São Paulo - O Egito pediu ao YouTube que remova o vídeo que mostra uma mulher sendo agredida durante uma comemoração na Praça Tahrir para celebrar a eleição de Abdel Fattah al-Sisi. A solicitação foi feita pela embaixada do Egito em Washington depois que a mulher pediu ao presidente que o vídeo fosse removido quando ele a visitou no hospital na quarta-feira. O vídeo em que a mulher é despida e atacada foi amplamente divulgado.
"Minha filha vê isso todo dia e desaba", disse à agência de notícias Associated Press. A polícia egípcia prendeu sete homens acusados de agressões sexuais a mulheres durante as comemorações da posse do presidente no domingo.

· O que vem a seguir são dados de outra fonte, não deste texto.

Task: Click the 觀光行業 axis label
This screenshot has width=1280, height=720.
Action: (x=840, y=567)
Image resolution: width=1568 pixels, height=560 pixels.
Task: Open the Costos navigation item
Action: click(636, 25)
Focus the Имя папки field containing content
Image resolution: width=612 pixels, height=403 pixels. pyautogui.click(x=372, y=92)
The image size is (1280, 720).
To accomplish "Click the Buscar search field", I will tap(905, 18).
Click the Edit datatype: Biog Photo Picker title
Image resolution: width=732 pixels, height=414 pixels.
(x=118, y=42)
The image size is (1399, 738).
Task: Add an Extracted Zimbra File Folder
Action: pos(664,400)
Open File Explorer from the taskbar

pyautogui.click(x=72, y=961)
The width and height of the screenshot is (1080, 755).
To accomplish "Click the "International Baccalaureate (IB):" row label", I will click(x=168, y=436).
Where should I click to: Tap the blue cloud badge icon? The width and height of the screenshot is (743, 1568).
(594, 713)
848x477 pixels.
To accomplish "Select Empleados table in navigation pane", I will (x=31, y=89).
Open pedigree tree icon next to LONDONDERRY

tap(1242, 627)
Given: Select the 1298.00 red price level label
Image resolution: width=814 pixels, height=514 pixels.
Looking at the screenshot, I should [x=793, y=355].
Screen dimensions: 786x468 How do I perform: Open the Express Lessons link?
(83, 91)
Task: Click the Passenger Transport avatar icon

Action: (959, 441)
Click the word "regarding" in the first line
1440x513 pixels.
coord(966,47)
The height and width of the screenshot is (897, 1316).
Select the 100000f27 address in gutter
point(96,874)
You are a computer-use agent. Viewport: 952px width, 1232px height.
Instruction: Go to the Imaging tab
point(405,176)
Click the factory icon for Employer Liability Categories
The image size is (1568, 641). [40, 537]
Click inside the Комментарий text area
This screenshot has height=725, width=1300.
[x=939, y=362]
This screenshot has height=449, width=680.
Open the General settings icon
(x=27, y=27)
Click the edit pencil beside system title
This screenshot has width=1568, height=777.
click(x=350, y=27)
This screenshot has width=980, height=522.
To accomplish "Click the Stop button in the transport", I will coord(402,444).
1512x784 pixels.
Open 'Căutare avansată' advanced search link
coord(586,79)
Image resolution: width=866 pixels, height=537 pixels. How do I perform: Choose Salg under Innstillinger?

Na semana passada, uma nova lei no Egito, aprovada por decreto, pune a agressão sexual com ao menos seis meses de prisão e multa de até 3 mil libras egípcias (cerca de R$ 940).
O número de casos aumentou desde a queda de Hosni Mubarak, quando numerosos protestos passaram a tomar a Praça Tahrir com mais frequência.
Ativistas locais e jornalistas estrangeiras estão entre as vítimas de abusos sexuais praticados durante os protestos. Segundo uma pesquisa feita pela Organização das Nações Unidas (ONU) em 2013, 99,3% das mulheres e meninas egípcias passaram por algum tipo de abuso sexual no país - incluindo estupro.